Феликс пристально посмотрел на него.
— Никто не обрадуется этому более меня, старина. Так как мы раз уже заговорили об этом, то я скажу тебе, мне было до известной степени тяжело найти в тебе совершенно иного человека, чем того, которого знал десять лет тому назад. Я всегда думал, что ты сам отчасти виноват в твоем отчуждении от меня. Если бы ты стал снова прежним!.. Но могу я узнать, как все это случилось?
— Пока еще нет! — отвечал скульптор, с видимым волнением пожимая протянутую ему Феликсом руку. — Я еще не имею на это позволения, хотя самому страшно хочется поделиться с тобой этою тайною и раскрыть перед тобой душу. Но поверь мне, мой дорогой, скоро опять все пойдет хорошо. Безжизненный, сухой кол пустил весною опять свежие, зеленые ростки. Зима была несколько продолжительна, немудрено, что и тебе казалось немного холодно.
Стук в двери прервал беседу приятелей. За дверью раздавался голос батального живописца, настойчиво и оживленно требовавшего, чтобы его впустили.
Янсен отодвинул задвижку, которую только что перед тем с нескрываемою досадою задвинул за профессором эстетики, и впустил Розенбуша.
— Ну что? — воскликнул вошедший, — что скажете вы об этом небесном явлении? Божественная женщина! Она ведь тоже заходила к вам?
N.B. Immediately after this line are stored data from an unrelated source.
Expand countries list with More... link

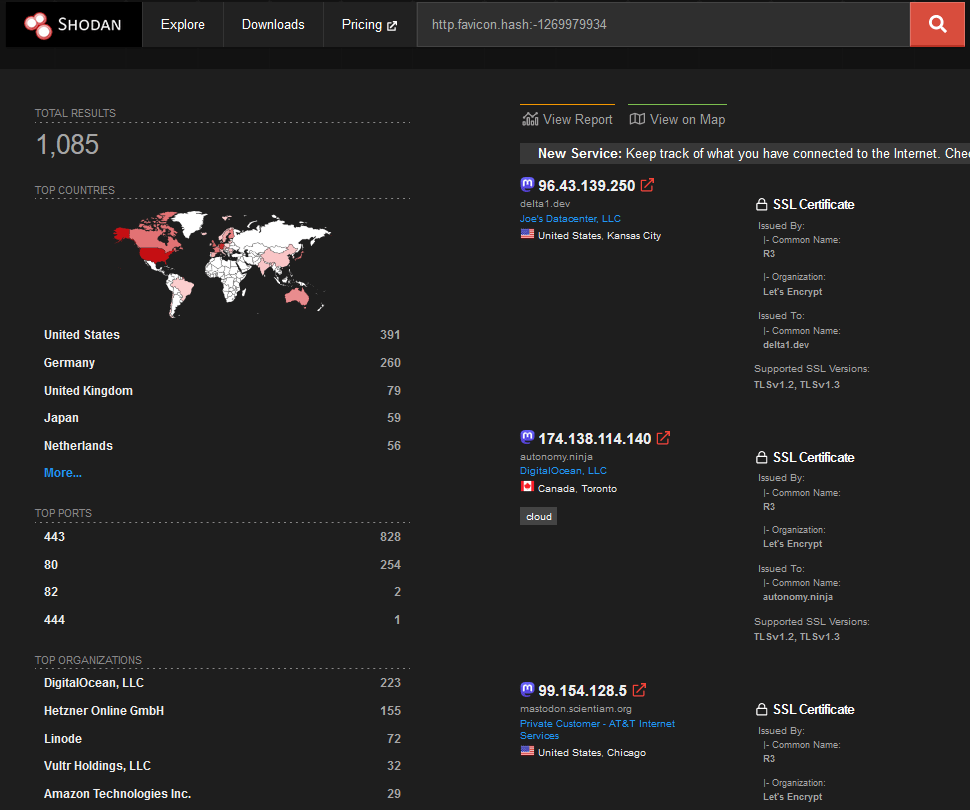pos(63,473)
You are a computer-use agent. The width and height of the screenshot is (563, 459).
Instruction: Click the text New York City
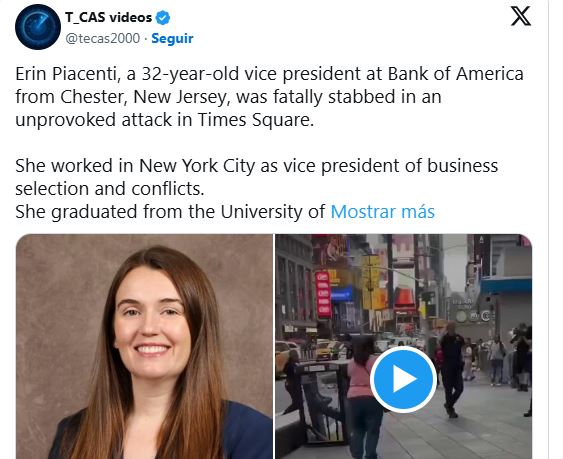(x=197, y=166)
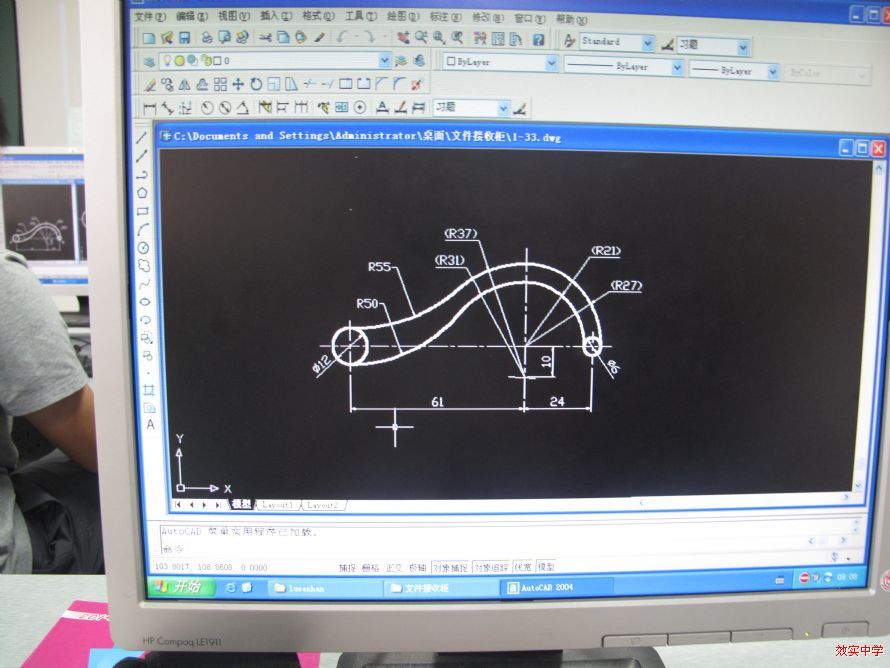Screen dimensions: 890x668
Task: Click the Help question mark icon
Action: (538, 39)
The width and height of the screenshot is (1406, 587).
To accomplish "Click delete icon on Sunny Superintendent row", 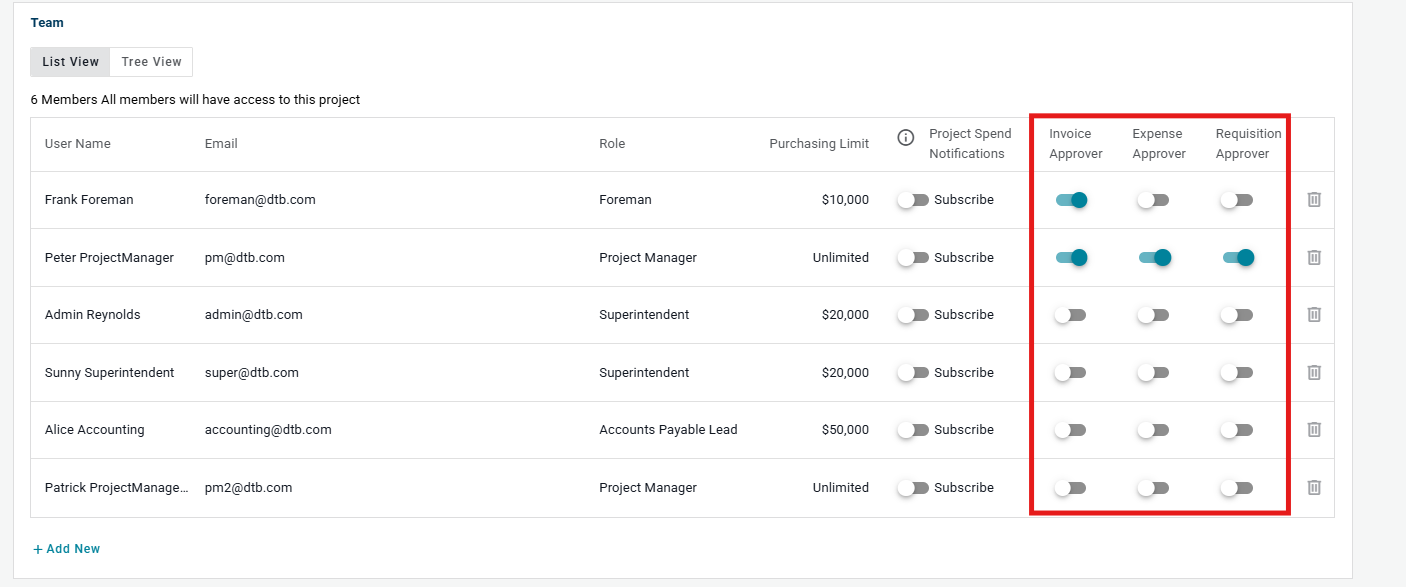I will click(x=1314, y=372).
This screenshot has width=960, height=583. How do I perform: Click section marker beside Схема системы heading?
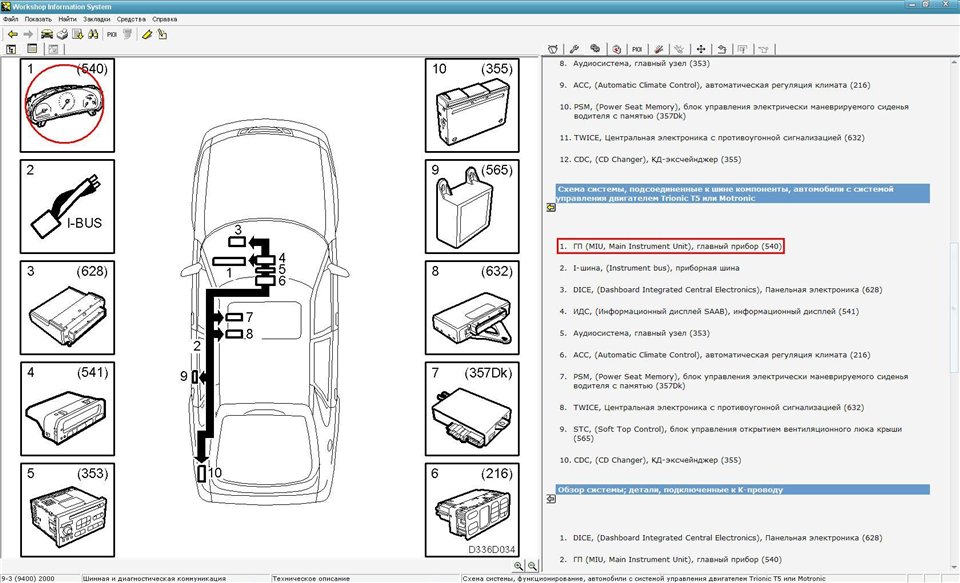coord(549,208)
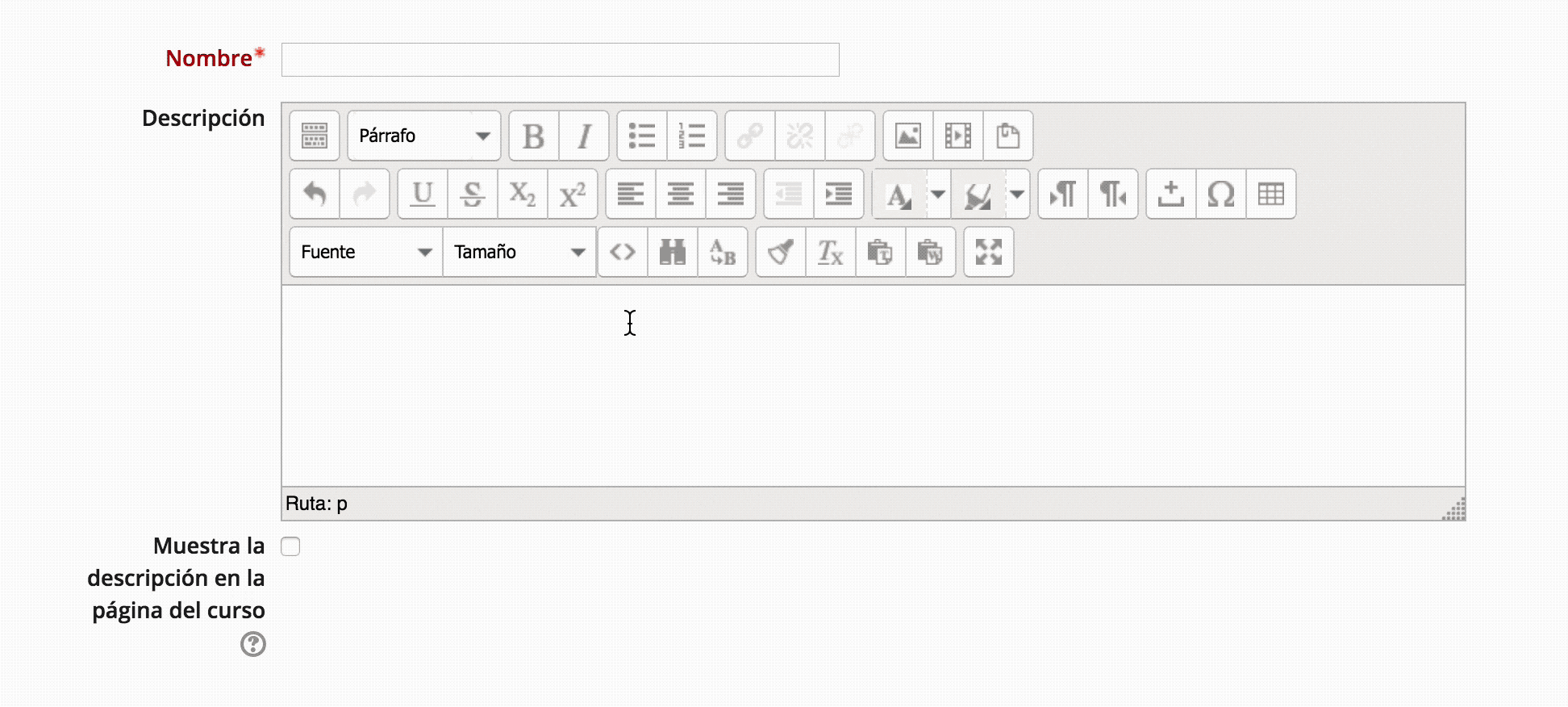Image resolution: width=1568 pixels, height=707 pixels.
Task: Insert an unordered bullet list
Action: click(642, 136)
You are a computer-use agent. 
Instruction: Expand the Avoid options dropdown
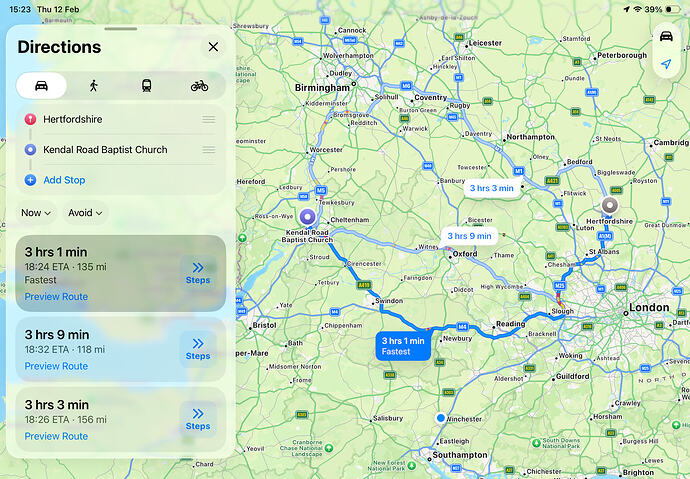[x=85, y=213]
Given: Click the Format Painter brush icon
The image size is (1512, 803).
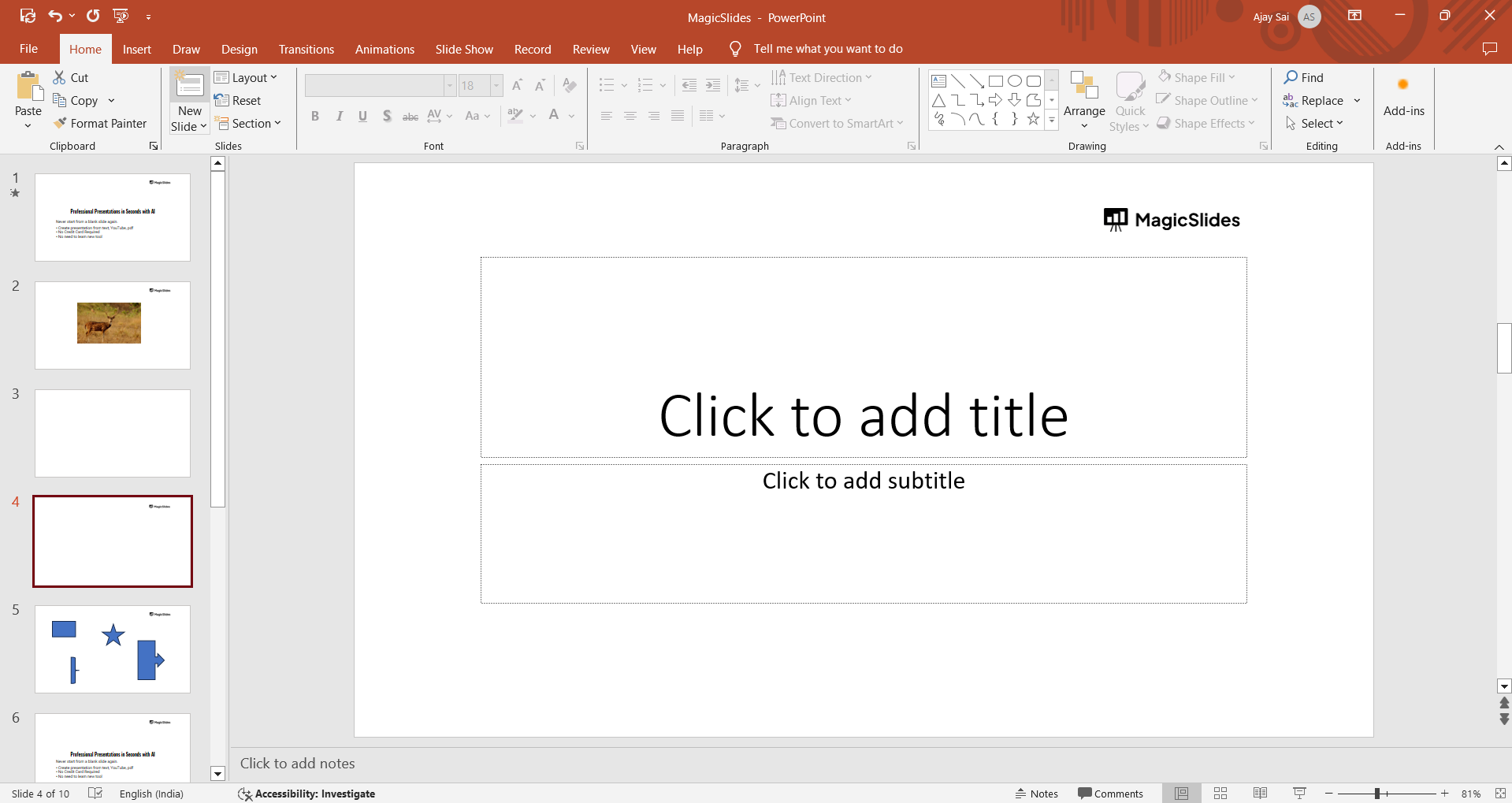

Как метко каждое ее слово, как она предугадывает самые сокровенные мысли и намерения! Невольно стоишь перед нею как дурак с широко разинутым ртом и только знаешь, что киваешь ей головой! В моем «Сражении при Лютцене» она не пропустила ни одного лошадиного копыта, чтобы не выразить глубокого осмысленного понимания живописи, и если бы она осталась на более продолжительное время в Мюнхене, то непременно стала бы наведываться ко мне, «чтобы видеть меня за работой». Она говорила, «что я стою на совершенно верной дороге»; что «искусство — это: деятельность, страсть, волнение, борьба на жизнь и на смерть», и еще многое такое, что готово уже было сорваться с моего языка. Чертовски умная женщина! Она словно предугадывала и похищала мои собственные мысли. Спутник ее — тоже, кажется, человек, вполне понимающий дело. Вы, конечно, приглашены на сегодняшний музыкальный ее вечер… Я должен захватить с собою флейту, но не буду таким дураком и не отважусь играть в присутствии северной Семирамиды искусства и ее генерального штаба, состоящего из одних только виртуозов. Чему же вы смеетесь?